I recognize that people have varying opinions about online advertising. Hopefully you can understand that we have many publishers in our community that depend on advertising in order to make their livelihood, and even more so in the current economic situation.
Because the service is free up to 25M impressions/month, along with the legitimate account requests, as expected, we also have gotten many many bogus ones. We have some documented guidelines in our terms of use policy on our hosted ad server that is intended to protect user privacy on the internet, illegal activities, abuse, and other scams I'm sure you've all seen and heard before.
As a result, we've needed to crawl all submissions as well as those sites' inlinks and outlinks to a certain depth in order to validate the content and legitimacy of the sites, do some scanning of the documents offline, and make sure we're not allowing anything we shouldn't.
Sorry to disappoint, but there wasn't a board meeting to think of creative ways to fool or trick you, or pull off some new scam. We switched the UA from Nutch to Mozilla to detect some cloakers that were found trying to get hosted accounts. But the description and website strings are still there in order to get in touch. We still use a modified version of Nutch, and it was chosen because some of us used to work at Yahoo, because it is open source, and because it can be automated for mass market products like this. Amazon is used because of our financial resource constraints, and not to hide anything, and I agree that they should give legitimate users a way to setup PTR records.
Of course, it's your website and you can ban the the bot as you please, but hopefully the description should tell you what we do with it. It will conservatively recrawl in order to catch cloaking sites that sign up under one purpose and switch later, but it should not be abusive or try to steal information. If it does something suspicious or if you have suggestions, please feel free to report it to us.
I'm sorry to sound so harsh, but I've logged two failed attempts because I block both nutch and anything coming from the roach motel that is amazonaws.com.

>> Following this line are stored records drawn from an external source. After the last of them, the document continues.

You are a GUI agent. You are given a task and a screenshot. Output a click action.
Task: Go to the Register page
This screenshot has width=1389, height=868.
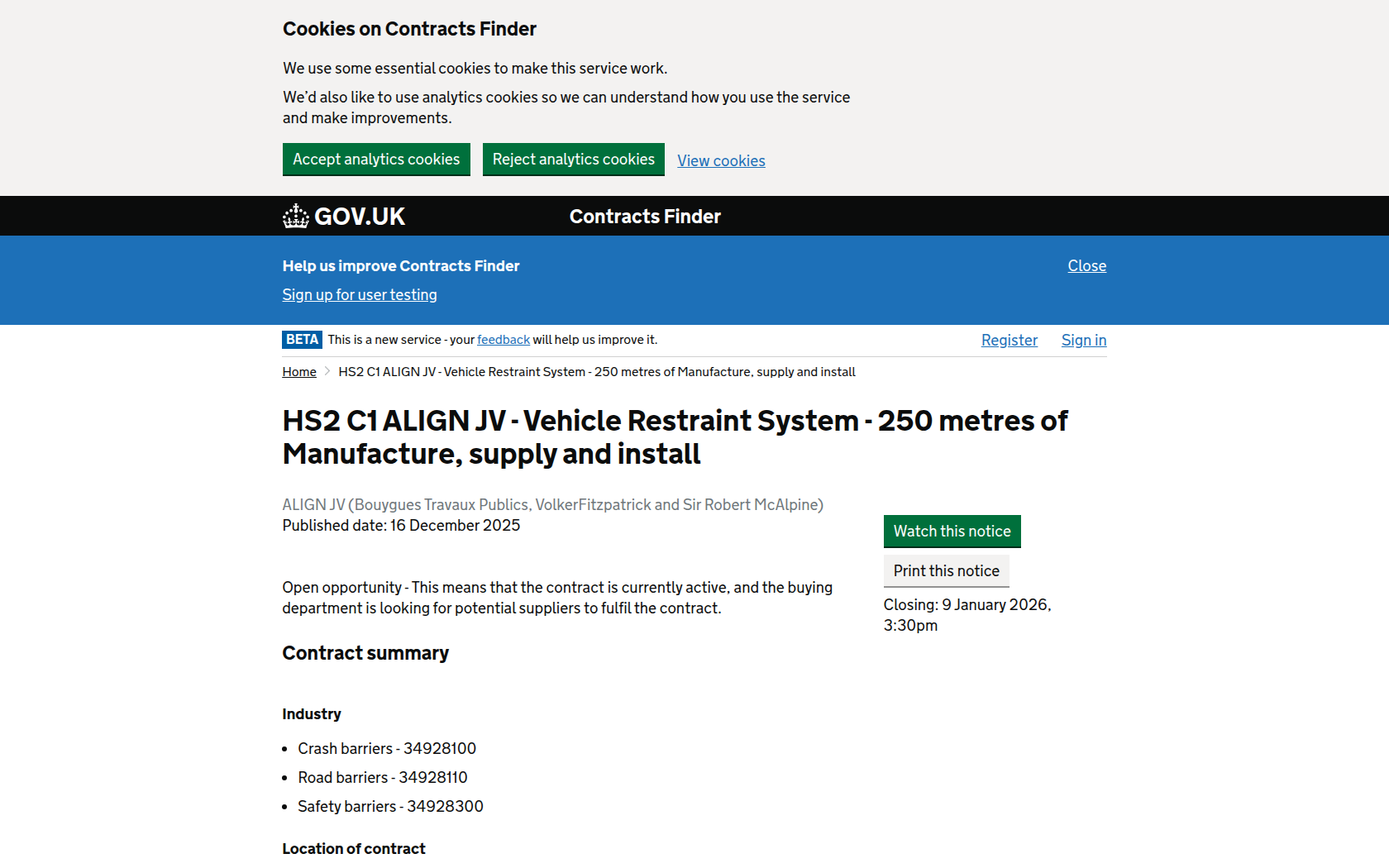tap(1009, 341)
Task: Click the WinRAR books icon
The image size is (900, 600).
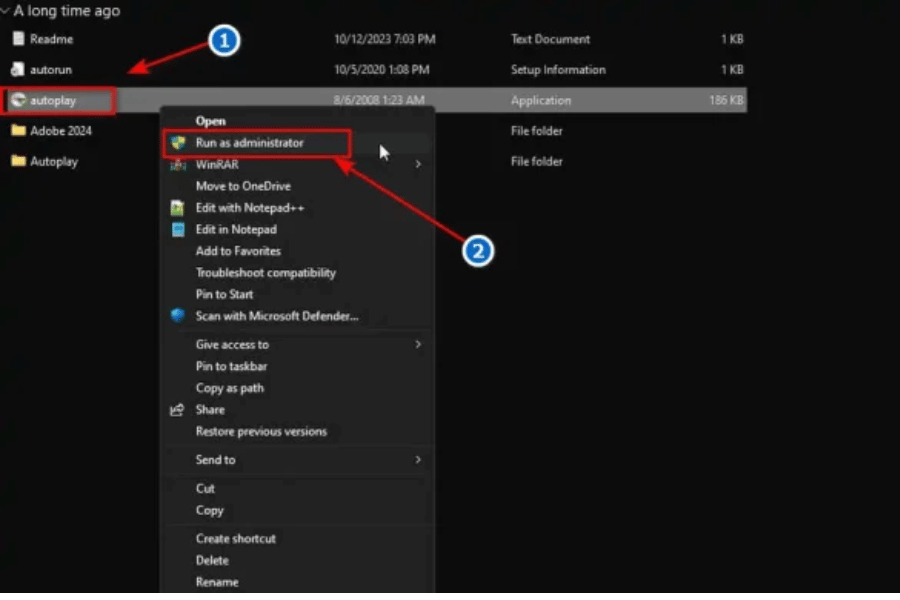Action: [x=178, y=164]
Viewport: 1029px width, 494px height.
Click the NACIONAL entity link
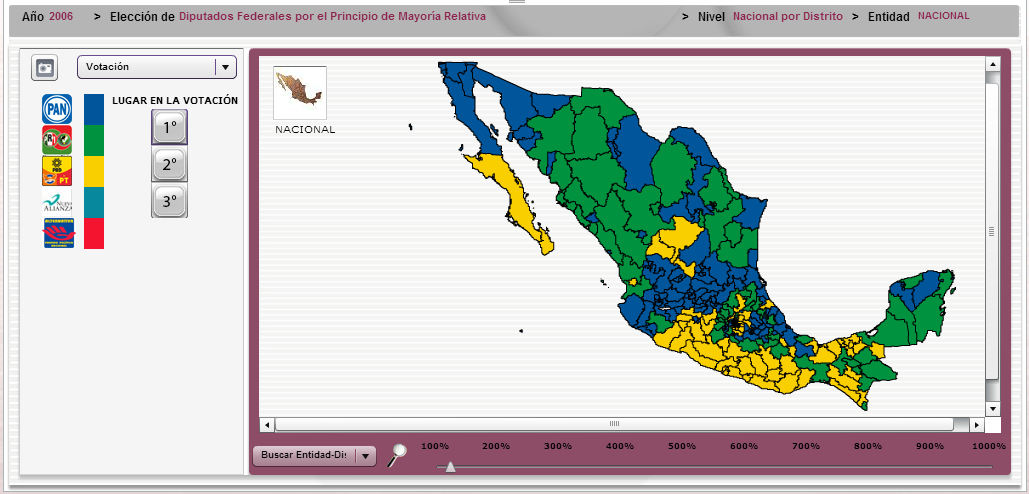pyautogui.click(x=943, y=16)
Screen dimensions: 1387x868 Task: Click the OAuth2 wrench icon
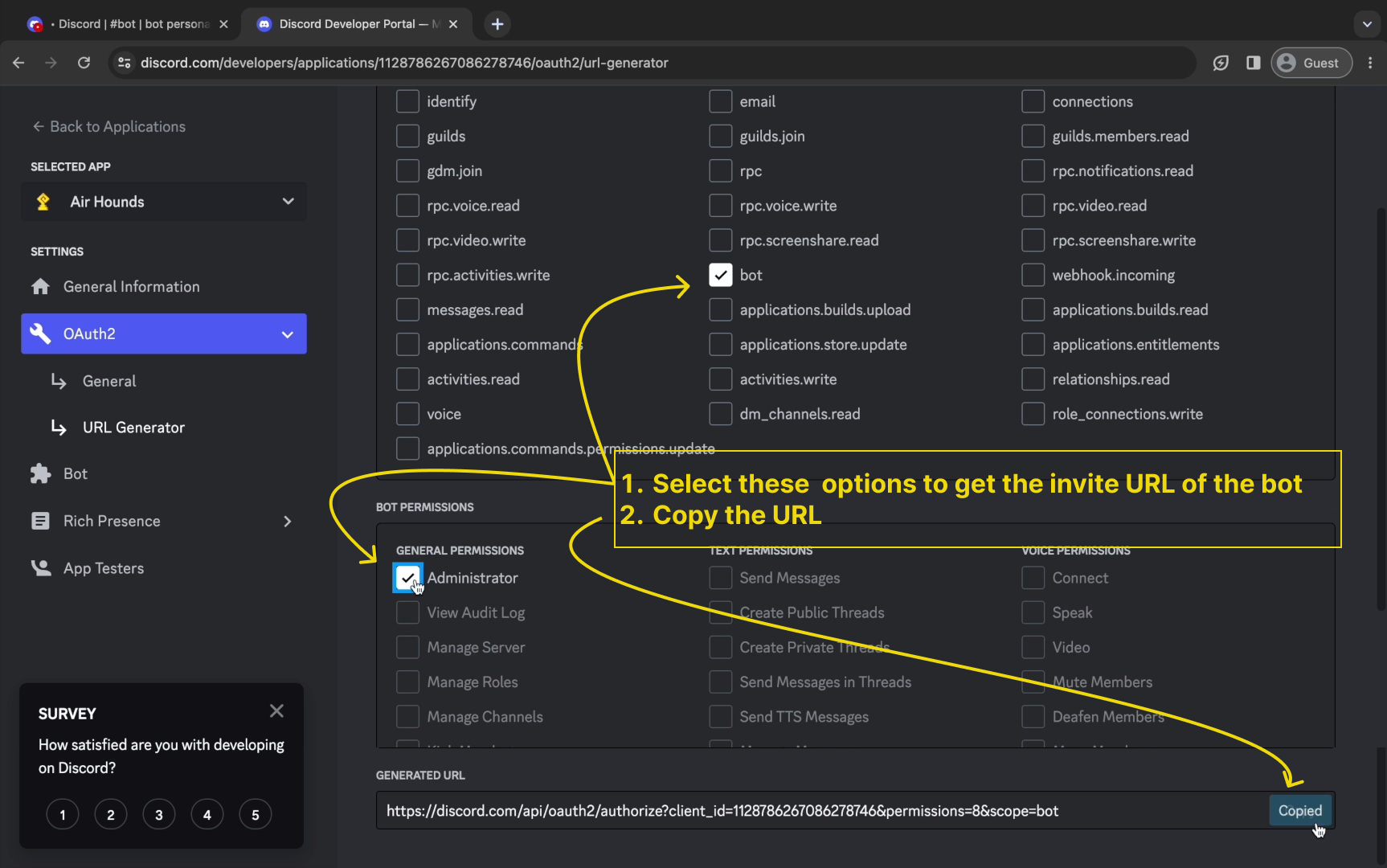pyautogui.click(x=40, y=334)
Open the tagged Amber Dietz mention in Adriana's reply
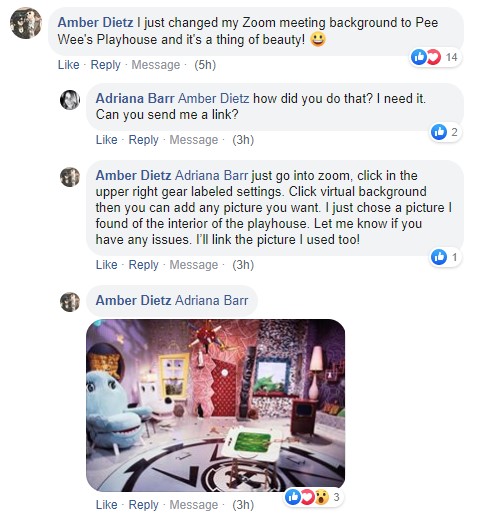493x524 pixels. coord(214,98)
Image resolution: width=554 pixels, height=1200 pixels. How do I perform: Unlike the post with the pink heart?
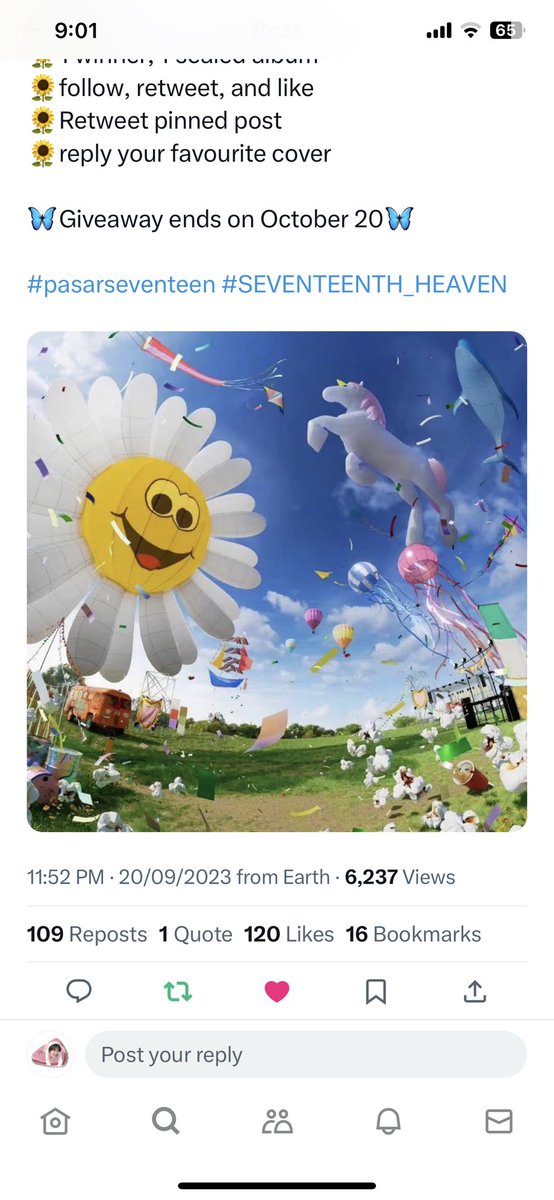(277, 990)
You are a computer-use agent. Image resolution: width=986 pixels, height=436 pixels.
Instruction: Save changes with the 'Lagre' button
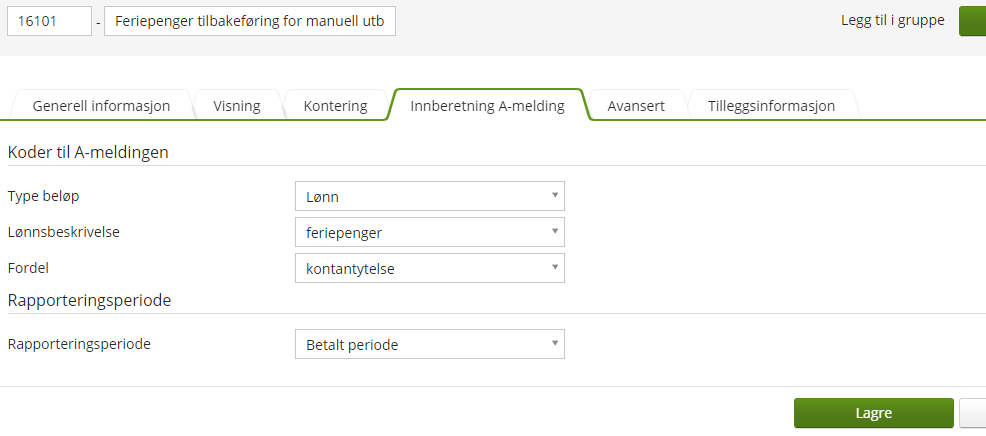point(873,413)
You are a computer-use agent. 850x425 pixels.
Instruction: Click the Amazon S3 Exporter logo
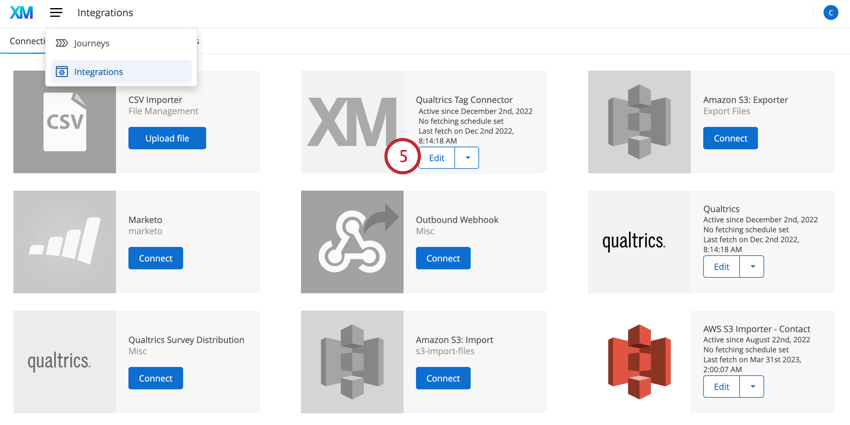[640, 122]
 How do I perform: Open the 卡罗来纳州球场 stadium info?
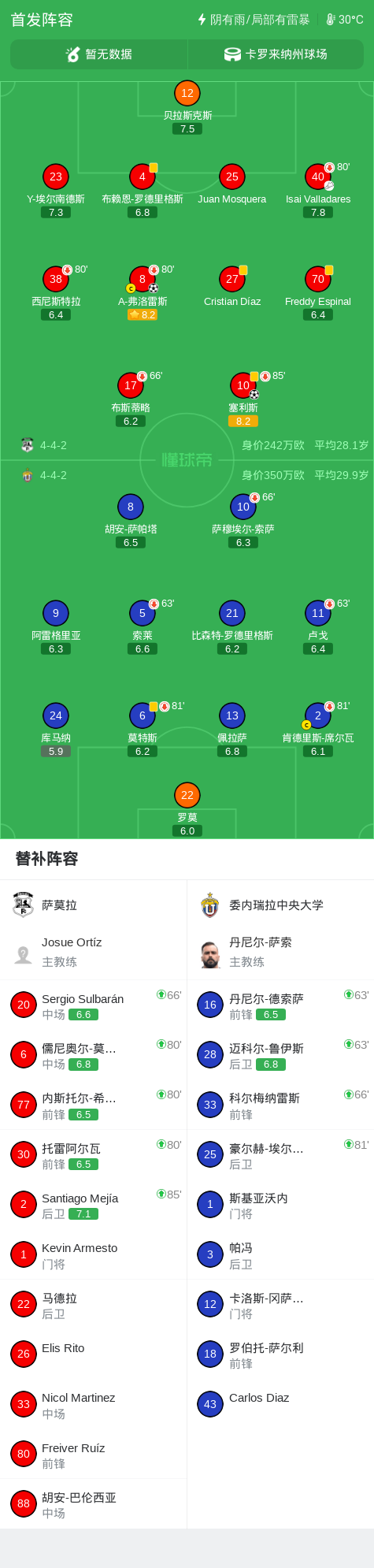tap(276, 54)
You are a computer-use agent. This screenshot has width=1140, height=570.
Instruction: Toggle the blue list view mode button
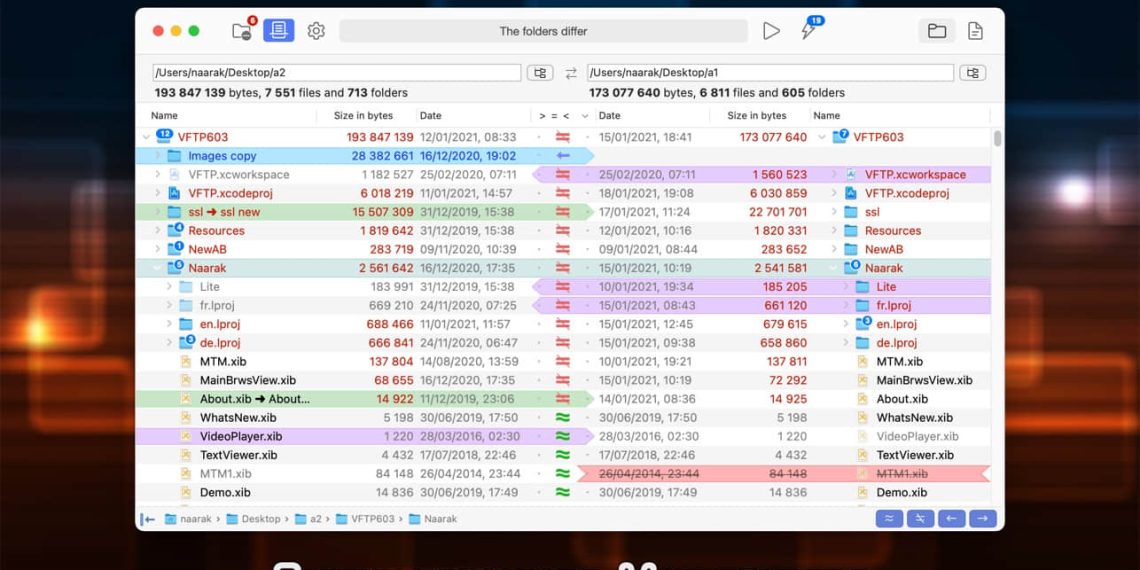[x=279, y=31]
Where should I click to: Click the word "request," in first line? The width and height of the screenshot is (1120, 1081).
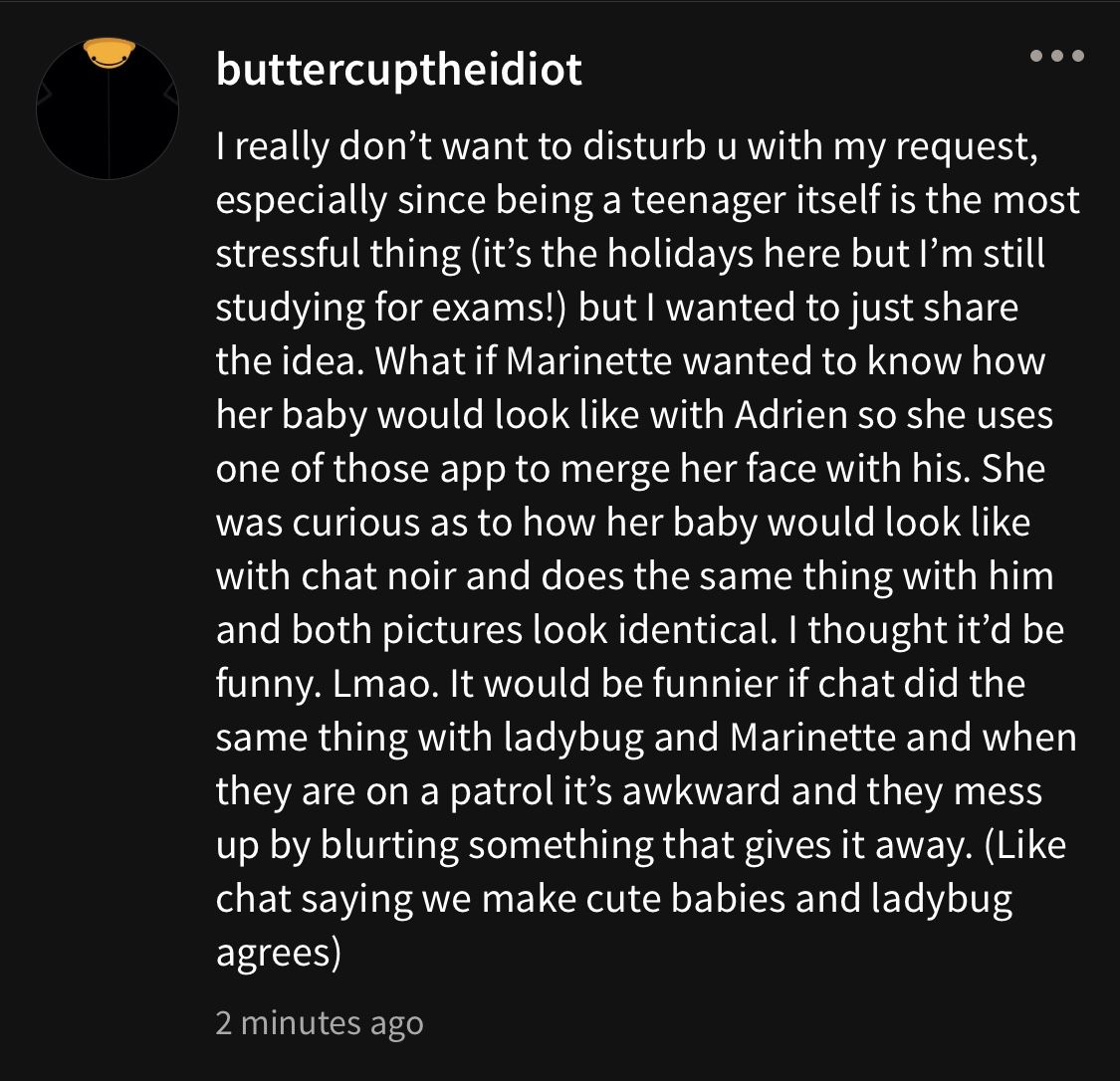tap(967, 147)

Sorry to disappoint, but there wasn't a board meeting to think of creative ways to fool or trick you, or pull off some new scam. We switched the UA from Nutch to Mozilla to detect some cloakers that were found trying to get hosted accounts. But the description and website strings are still there in order to get in touch. We still use a modified version of Nutch, and it was chosen because some of us used to work at Yahoo, because it is open source, and because it can be automated for mass market products like this. Amazon is used because of our financial resource constraints, and not to hide anything, and I agree that they should give legitimate users a way to setup PTR records.
mlum,
Welcome and many thanks for taking the time to register and offer and explanation.
My comment regarding the board meeting was tongue-in-cheek humor, which you failed to percieve.
Nor, was my comment any reflection on the plans or methods of your company.
Many, many bots are using names in their UA's which are simply inadequate (i. e., spider, crawl and others) and based upon effect, rather than names which a collective group of webmasters have ascertained as being "bad boys" in their dictionaries.
My attempt at humor was that your board selected four (three visible) "bad boys" (in their defense it may have been a marketing choice).
The humor also suggest being more creative in a UA name.
Don
My problem is with Amazon Compute Cloud, and not with you or your company or its activities. Due to the nature of providing temporary and/or enhanced compute and/or connectivity resources, Amazon does not bother to provide reverse-DNS lookups on the IP addresses used by companies such as yours which use their Compute Cloud services. This makes it impossible for Webmasters to determine whether requests from the Cloud are legitimate, or are from one of the many intellectual property thieves (scrapers), e-mail address harvesters, or other abusive denizens of the Web.
That is, if I see an session in my logs where a Web client is downloading pages from my site from a Compute Cloud IP address range, it is impossible for me to look up the WHOIS info and make any judgement about whether the requestor is legitimate or not. Some are, but many are not.
This is a problem that you as a Compute Cloud client should be looking into, for the simple reason that some Webmasters, having more productive things to do than chase down Compute Cloud users all day long, simply ban all access from the Cloud in order to protect their intellectual property and server bandwidth allocation. It is far easier to simply deny access to a large range of IP addresses than it is to spend hours every month issuing DMCA complaints. While the vast majority of sites won't take this action, I think you'll find that many small- and mid-sized sites with technically-astute Webmasters will -- and they tend to be sites with unique and valuable content that is worth protecting.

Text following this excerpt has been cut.